____ DATA FOR THIS EXERCISE

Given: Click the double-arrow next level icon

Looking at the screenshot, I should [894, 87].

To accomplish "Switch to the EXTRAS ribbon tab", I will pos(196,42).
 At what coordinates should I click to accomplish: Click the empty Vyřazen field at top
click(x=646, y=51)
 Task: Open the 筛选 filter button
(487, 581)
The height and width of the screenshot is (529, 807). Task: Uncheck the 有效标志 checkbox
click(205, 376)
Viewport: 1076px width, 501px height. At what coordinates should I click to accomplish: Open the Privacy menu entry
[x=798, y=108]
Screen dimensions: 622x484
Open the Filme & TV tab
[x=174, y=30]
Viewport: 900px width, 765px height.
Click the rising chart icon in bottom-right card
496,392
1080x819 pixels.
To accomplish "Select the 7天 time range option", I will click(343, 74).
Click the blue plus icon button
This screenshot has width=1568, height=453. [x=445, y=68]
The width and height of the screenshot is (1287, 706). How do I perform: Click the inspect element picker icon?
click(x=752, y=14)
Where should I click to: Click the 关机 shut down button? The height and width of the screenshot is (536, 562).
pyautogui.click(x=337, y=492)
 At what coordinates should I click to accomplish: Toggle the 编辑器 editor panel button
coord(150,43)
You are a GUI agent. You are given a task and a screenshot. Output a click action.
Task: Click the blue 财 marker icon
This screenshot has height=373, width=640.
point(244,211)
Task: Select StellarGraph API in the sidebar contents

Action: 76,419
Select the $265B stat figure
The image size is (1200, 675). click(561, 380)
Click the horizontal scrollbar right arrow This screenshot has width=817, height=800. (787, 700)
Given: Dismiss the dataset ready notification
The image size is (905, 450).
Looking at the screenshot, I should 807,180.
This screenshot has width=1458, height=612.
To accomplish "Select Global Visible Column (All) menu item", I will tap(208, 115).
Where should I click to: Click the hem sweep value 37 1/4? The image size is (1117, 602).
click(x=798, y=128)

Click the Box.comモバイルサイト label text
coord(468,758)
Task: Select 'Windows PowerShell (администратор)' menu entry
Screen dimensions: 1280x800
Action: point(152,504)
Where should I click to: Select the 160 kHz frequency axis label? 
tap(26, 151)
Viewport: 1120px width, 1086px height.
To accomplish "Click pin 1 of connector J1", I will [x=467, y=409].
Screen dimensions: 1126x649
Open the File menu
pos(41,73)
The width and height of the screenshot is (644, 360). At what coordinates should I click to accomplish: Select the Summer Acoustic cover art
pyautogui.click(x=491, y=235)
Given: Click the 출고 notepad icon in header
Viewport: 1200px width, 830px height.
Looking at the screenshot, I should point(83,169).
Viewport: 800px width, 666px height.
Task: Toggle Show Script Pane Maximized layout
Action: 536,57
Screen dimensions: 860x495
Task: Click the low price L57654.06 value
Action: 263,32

________

◆ WHAT IS BEING ASKED:
Write out the material above exactly and in full.

◆ WRITTEN REPLY:
Given: Click the double-arrow next level icon

Looking at the screenshot, I should [894, 87].

To accomplish "Switch to the EXTRAS ribbon tab", I will pos(196,42).
 At what coordinates should I click to accomplish: Click the empty Vyřazen field at top
click(x=646, y=51)
 Task: Open the 筛选 filter button
(487, 581)
The height and width of the screenshot is (529, 807). Task: Uncheck the 有效标志 checkbox
click(205, 376)
Viewport: 1076px width, 501px height. At what coordinates should I click to accomplish: Open the Privacy menu entry
[x=798, y=108]
Screen dimensions: 622x484
Open the Filme & TV tab
[x=174, y=30]
Viewport: 900px width, 765px height.
Click the rising chart icon in bottom-right card
496,392
1080x819 pixels.
To accomplish "Select the 7天 time range option", I will click(343, 74).
Click the blue plus icon button
This screenshot has width=1568, height=453. [x=445, y=68]
The width and height of the screenshot is (1287, 706). How do I perform: Click the inspect element picker icon?
click(x=752, y=14)
Where should I click to: Click the 关机 shut down button? The height and width of the screenshot is (536, 562).
pyautogui.click(x=337, y=492)
 At what coordinates should I click to accomplish: Toggle the 编辑器 editor panel button
coord(150,43)
You are a GUI agent. You are given a task and a screenshot. Output a click action.
Task: Click the blue 财 marker icon
This screenshot has height=373, width=640.
point(244,211)
Task: Select StellarGraph API in the sidebar contents

Action: 76,419
Select the $265B stat figure
The image size is (1200, 675). click(561, 380)
Click the horizontal scrollbar right arrow This screenshot has width=817, height=800. (787, 700)
Given: Dismiss the dataset ready notification
The image size is (905, 450).
Looking at the screenshot, I should 807,180.
This screenshot has width=1458, height=612.
To accomplish "Select Global Visible Column (All) menu item", I will tap(208, 115).
Where should I click to: Click the hem sweep value 37 1/4? The image size is (1117, 602).
click(x=798, y=128)

Click the Box.comモバイルサイト label text
coord(468,758)
Task: Select 'Windows PowerShell (администратор)' menu entry
Screen dimensions: 1280x800
Action: point(152,504)
Where should I click to: Select the 160 kHz frequency axis label? 
tap(26, 151)
Viewport: 1120px width, 1086px height.
To accomplish "Click pin 1 of connector J1", I will [x=467, y=409].
Screen dimensions: 1126x649
Open the File menu
pos(41,73)
The width and height of the screenshot is (644, 360). At what coordinates should I click to accomplish: Select the Summer Acoustic cover art
pyautogui.click(x=491, y=235)
Given: Click the 출고 notepad icon in header
Viewport: 1200px width, 830px height.
Looking at the screenshot, I should point(83,169).
Viewport: 800px width, 666px height.
Task: Toggle Show Script Pane Maximized layout
Action: 536,57
Screen dimensions: 860x495
Task: Click the low price L57654.06 value
Action: 263,32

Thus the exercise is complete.